EXERCISE DETAILS: Every line from the top of the records below through the one containing "Task: Click the send file folder icon" must be copied exactly, and the pictures must not be.

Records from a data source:
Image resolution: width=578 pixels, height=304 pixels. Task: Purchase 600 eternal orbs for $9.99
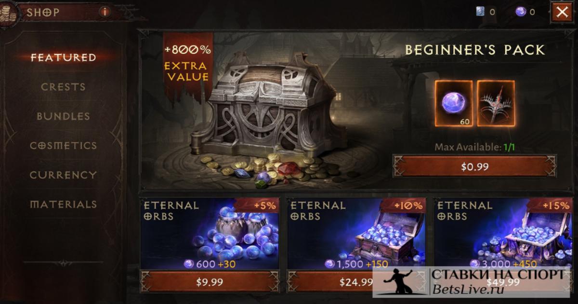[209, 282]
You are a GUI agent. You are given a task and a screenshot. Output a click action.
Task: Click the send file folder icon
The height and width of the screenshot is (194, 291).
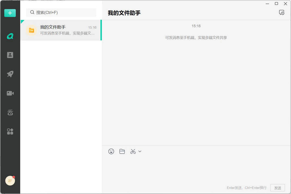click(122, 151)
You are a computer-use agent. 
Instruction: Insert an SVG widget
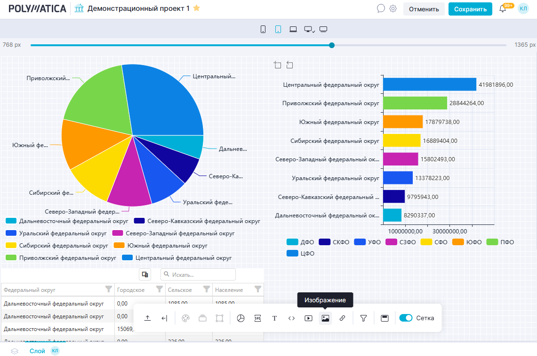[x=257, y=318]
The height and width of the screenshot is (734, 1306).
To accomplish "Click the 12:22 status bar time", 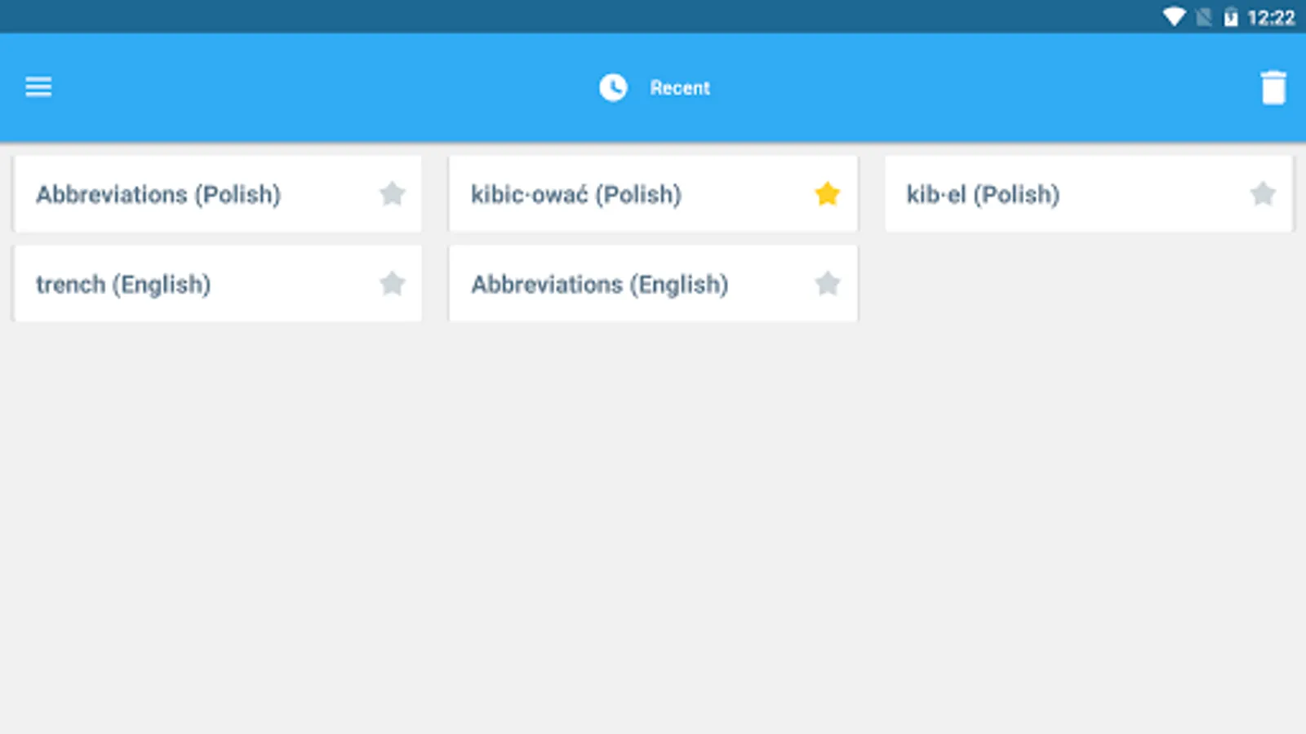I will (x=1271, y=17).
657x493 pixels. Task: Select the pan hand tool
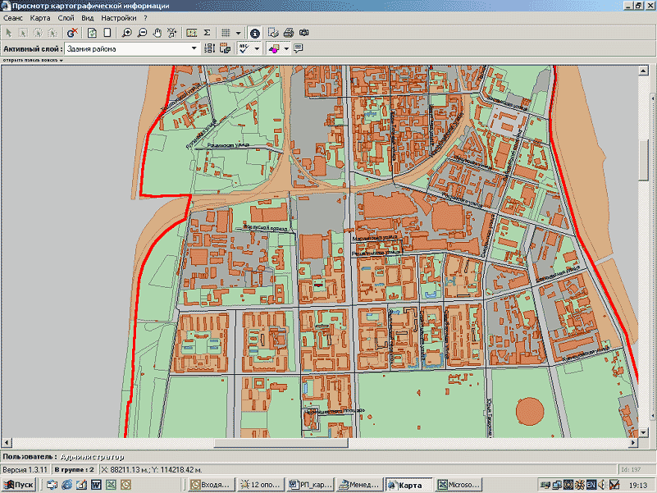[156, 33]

ANSWER BOX:
Image resolution: width=578 pixels, height=304 pixels. Task: Purchase 600 eternal orbs for $9.99
[209, 282]
You are a GUI agent. You are given a task and a screenshot. Output a click action.
Task: Click the send file folder icon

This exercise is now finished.